### Recorded information
Segment Open

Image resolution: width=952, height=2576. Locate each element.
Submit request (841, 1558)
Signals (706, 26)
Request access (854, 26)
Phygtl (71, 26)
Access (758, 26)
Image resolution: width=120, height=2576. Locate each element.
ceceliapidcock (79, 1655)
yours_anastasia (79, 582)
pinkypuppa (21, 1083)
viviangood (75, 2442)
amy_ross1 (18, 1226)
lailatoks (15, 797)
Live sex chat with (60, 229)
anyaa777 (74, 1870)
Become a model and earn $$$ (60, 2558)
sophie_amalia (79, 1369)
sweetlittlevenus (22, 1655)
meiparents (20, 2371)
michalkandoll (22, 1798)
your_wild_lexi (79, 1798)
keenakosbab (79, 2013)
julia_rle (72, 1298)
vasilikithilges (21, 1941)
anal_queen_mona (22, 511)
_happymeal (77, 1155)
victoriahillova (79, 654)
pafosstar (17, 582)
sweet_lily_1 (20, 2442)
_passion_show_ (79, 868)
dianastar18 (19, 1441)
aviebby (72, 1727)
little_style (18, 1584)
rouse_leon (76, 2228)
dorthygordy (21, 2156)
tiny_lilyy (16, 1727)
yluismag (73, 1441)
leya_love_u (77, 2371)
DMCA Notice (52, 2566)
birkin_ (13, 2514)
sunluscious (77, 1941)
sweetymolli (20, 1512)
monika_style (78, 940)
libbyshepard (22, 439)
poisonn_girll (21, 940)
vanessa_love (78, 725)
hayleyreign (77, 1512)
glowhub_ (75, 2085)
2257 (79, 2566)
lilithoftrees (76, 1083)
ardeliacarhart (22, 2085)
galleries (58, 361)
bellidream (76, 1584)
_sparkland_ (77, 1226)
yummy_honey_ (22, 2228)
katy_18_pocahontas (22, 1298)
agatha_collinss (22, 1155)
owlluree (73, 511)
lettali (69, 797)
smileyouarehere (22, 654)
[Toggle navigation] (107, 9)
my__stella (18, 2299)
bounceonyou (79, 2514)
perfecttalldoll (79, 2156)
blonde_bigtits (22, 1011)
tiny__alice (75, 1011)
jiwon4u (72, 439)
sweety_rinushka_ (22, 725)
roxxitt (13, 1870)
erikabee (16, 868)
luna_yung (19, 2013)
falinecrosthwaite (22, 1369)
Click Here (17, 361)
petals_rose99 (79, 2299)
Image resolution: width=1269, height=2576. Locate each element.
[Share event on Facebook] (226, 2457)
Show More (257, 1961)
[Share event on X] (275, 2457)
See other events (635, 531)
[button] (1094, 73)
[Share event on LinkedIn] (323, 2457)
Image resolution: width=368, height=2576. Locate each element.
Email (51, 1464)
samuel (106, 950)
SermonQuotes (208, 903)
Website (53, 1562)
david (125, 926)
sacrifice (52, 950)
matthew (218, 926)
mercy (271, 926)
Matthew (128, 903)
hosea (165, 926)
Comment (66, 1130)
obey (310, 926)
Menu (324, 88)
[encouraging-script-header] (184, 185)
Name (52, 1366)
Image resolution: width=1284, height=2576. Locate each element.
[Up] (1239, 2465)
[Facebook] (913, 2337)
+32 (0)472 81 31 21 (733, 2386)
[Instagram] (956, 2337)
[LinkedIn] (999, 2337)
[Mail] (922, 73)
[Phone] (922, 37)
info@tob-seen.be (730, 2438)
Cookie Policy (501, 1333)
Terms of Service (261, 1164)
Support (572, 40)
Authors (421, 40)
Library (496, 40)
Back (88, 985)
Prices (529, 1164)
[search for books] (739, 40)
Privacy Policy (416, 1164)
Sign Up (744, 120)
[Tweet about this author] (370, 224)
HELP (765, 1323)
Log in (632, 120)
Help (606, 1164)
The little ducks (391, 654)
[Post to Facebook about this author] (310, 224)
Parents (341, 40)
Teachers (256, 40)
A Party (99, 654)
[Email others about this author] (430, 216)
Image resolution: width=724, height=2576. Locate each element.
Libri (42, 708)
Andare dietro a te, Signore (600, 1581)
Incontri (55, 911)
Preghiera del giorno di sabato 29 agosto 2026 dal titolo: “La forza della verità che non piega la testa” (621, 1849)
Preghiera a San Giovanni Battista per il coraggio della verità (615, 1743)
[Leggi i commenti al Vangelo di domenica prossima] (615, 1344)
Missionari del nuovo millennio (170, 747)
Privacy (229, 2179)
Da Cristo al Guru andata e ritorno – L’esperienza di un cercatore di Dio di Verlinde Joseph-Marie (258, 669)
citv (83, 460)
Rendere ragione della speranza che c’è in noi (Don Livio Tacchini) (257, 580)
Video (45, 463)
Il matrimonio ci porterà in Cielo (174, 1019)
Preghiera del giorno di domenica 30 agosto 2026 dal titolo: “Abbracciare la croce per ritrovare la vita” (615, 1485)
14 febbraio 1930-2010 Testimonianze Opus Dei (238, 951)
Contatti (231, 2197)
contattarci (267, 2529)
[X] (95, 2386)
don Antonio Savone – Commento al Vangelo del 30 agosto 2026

Segment Closed

### Brief
For each line of the material that contains "this", return a copy.

### Response below
[Tweet about this author] (370, 224)
[Post to Facebook about this author] (310, 224)
[Email others about this author] (430, 216)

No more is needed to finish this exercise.